* _GIVEN INSTRUCTION_
List every line of the records that contains the word "blue". Treat uppercase and lowercase as different.

* _Records for finding words and elements_
(begin)

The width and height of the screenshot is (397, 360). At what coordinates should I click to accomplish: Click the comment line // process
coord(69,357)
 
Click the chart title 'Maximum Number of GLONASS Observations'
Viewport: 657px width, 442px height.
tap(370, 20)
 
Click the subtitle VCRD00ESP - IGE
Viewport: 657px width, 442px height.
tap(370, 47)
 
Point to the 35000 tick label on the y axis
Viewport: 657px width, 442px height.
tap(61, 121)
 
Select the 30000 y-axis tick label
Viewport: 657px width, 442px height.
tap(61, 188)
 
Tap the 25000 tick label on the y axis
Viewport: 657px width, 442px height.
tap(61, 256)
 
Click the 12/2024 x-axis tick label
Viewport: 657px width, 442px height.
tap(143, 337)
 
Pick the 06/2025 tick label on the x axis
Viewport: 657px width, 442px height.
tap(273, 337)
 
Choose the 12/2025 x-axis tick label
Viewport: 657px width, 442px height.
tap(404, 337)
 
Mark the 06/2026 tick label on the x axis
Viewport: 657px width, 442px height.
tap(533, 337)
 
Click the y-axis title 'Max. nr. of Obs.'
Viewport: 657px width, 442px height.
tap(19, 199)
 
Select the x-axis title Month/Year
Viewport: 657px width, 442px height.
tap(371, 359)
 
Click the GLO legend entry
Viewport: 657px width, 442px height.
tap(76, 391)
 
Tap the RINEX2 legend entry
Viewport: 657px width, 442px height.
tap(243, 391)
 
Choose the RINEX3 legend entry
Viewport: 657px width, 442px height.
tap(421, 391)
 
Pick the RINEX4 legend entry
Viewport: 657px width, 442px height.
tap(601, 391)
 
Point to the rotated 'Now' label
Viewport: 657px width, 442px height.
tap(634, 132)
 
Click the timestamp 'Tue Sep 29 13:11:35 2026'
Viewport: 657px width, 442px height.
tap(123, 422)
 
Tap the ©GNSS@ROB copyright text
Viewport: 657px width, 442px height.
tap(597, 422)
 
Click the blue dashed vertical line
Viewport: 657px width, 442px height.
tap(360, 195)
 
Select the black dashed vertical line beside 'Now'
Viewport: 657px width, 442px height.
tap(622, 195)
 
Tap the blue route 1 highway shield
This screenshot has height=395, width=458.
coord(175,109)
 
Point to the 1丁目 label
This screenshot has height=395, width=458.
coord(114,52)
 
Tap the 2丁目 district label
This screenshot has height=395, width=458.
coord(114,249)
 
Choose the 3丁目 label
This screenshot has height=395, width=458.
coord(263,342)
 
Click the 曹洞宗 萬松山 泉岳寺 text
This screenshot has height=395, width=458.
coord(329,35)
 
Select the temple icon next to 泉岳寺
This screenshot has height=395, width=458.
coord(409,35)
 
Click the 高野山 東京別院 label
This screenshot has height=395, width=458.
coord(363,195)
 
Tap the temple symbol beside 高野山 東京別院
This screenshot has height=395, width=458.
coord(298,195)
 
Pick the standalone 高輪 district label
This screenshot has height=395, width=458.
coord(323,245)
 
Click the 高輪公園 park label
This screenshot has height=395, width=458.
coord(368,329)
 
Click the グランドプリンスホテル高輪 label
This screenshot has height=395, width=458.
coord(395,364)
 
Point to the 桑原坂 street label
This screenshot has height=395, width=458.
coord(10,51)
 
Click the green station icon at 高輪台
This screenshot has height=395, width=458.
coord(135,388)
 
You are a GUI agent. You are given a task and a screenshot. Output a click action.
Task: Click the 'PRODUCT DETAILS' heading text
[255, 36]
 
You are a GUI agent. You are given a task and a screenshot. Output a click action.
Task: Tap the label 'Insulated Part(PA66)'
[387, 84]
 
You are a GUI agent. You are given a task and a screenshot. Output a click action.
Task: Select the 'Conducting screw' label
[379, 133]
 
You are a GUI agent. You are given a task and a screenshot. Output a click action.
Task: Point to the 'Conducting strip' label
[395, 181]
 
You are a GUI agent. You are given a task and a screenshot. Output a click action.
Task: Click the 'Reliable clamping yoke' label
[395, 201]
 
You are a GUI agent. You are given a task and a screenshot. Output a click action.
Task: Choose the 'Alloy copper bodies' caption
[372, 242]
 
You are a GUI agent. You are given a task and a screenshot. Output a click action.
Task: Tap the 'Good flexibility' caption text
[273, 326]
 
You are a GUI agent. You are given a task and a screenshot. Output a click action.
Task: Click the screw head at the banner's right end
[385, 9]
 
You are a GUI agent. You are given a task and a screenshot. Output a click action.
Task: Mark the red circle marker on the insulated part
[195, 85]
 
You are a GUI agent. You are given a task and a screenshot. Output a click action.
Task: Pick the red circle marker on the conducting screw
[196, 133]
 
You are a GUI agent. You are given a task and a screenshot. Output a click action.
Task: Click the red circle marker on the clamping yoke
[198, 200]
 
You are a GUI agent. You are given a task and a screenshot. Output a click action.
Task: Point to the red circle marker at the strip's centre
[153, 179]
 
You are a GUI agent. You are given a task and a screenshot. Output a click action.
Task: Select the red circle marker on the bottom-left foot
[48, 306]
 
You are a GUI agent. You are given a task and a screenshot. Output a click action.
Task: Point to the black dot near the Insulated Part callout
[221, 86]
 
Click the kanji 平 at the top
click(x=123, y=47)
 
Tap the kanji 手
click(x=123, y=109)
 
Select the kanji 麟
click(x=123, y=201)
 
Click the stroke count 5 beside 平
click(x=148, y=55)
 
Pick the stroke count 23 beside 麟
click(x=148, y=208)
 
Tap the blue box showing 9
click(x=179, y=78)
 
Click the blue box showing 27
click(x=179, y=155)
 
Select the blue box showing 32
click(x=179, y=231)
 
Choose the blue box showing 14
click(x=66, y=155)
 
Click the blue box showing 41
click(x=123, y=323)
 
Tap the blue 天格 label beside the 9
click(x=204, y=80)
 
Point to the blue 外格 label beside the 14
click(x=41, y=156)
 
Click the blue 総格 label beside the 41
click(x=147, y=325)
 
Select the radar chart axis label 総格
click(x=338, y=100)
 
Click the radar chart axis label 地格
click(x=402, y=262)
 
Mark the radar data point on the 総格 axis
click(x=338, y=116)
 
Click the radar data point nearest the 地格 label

(end)

* _SOLVED EXERCISE_
Click the blue dashed vertical line
Tap the blue route 1 highway shield
Tap the blue box showing 9
Click the blue box showing 27
Select the blue box showing 32
Choose the blue box showing 14
Click the blue box showing 41
Tap the blue 天格 label beside the 9
Point to the blue 外格 label beside the 14
Click the blue 総格 label beside the 41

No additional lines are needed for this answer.